When I recently transitioned to my shiny new Sun Mountain Four 5 golf bag, it was a perfect opportunity to inventory and assess all of the accumulated tools, toys, and junk that had become permanent free riders during each round of golf.
In addition to at least two dozen found golf balls that I would never put into play, there were more than 30 golf pencils hiding in various compartments. There were a couple of dollars in change spread across a couple of pockets, despite the fact I have nearly a dozen ball markers in my bag as well.
I also found a lot of souvenirs that had probably outlived their usefulness. I found divot tools of all shapes, sizes, and materials, and ball markers from courses that I hadn’t played in at least a decade.
A couple of yardage books that had curled, torn, and stuck together pages were among the treasure trove too. There were even some ragged old golf towels that were so frayed they’d be better off being converted to pillow stuffing or quilt patches.
More than just an overhaul, this exercise was also a trip down memory lane of times and travels long since passed into the memory bank. Some of the souvenirs, especially ones tied to a specific memory, made the transition to the new golf bag. To some of the more worn items I bid adieu.

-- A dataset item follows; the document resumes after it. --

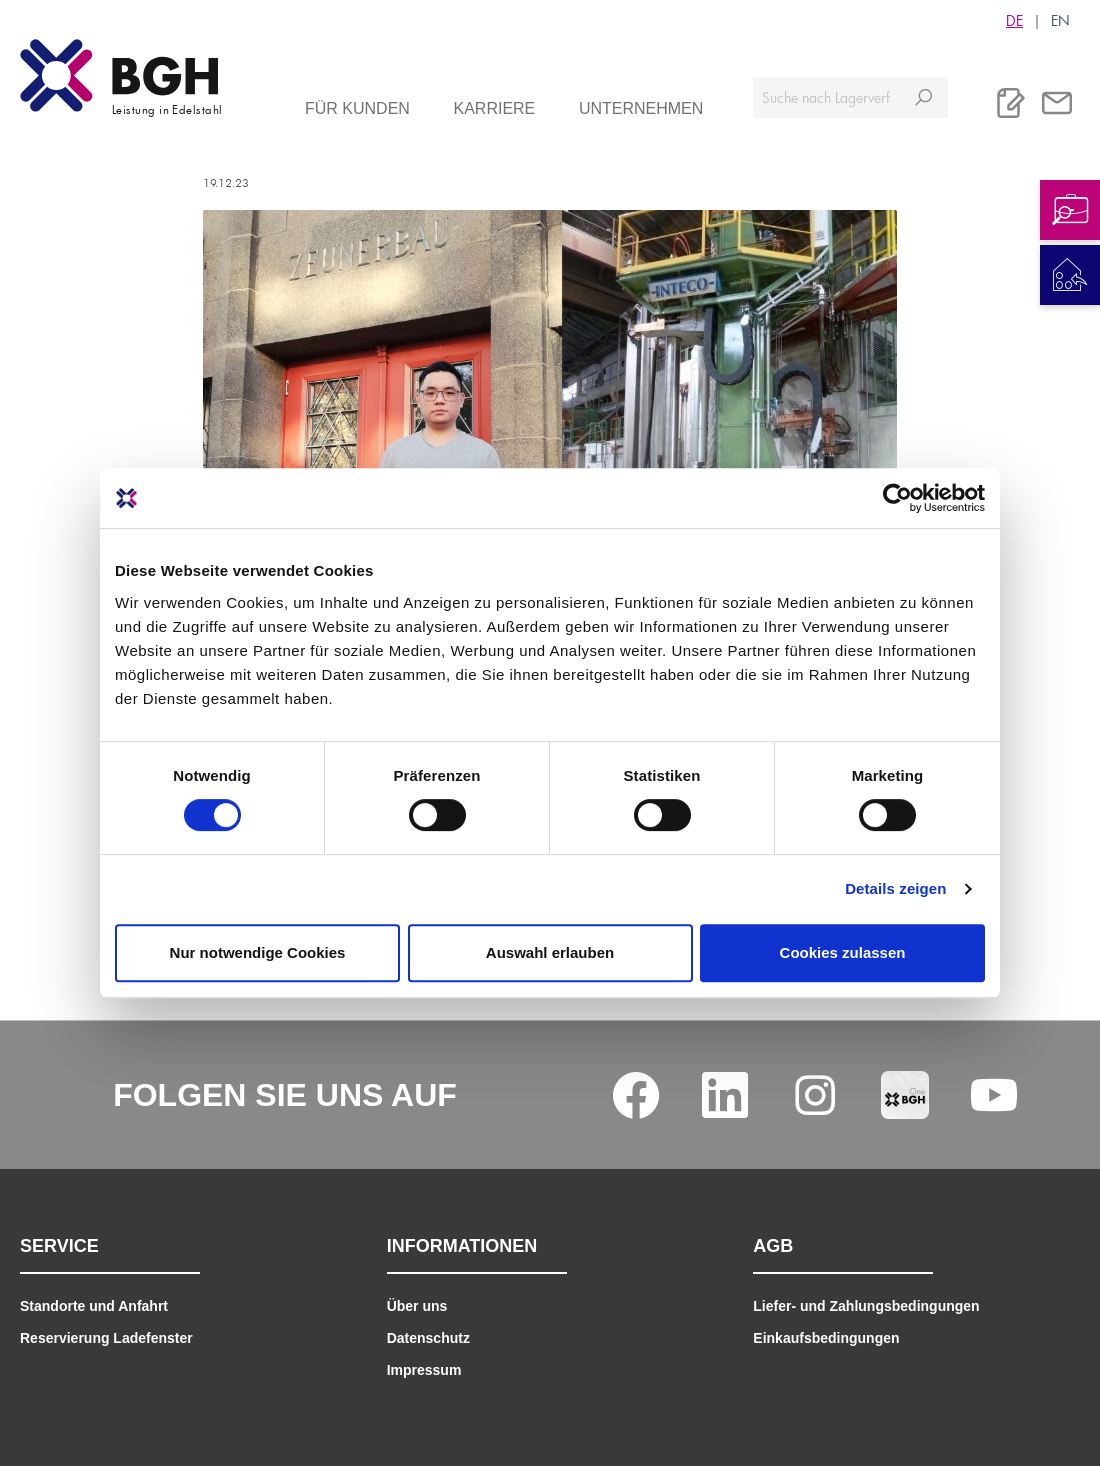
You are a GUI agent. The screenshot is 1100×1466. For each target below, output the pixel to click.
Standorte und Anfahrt (94, 1306)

All of which got me thinking: going forward, what is my preferred souvenir?
I’ve picked up a few towels here and there over the years (usually a need based purchase). A divot repair tool, whether purchased or complimentary, makes a nice keepsake, though sometimes not all that durable. Ball markers are nice and can live in my golf bag for the better part of a decade.
I wear out a hat after about three months, and I’m too cheap to spend $60 or $75 on a golf polo shirt with the course logo on it, so neither of those is my cup of tea.
The great and powerful Internet will sell me one of those elaborate display cases for logo golf balls, to show everyone who visits the basement all the courses I’ve been to, but logo balls have just never been my thing (I’m not putting a Pinnacle in my display case, no matter how nice the golf course is).
I really used to love to buy a yardage book, to not only guide me through my round but also as a memento. However, I’m afraid the prevalence of laser range finders, sky caddies, apps, and, to a lesser extent, GPS on carts (which I believe is slowly going the way of the Balata golf ball) as just about eliminated yardage book from the popular pro shop offerings.
So, Dear Readers, I’m curious if you collect golf course souvenirs, or have a go-to keepsake that you look for in the pro shop of a course you’re visiting?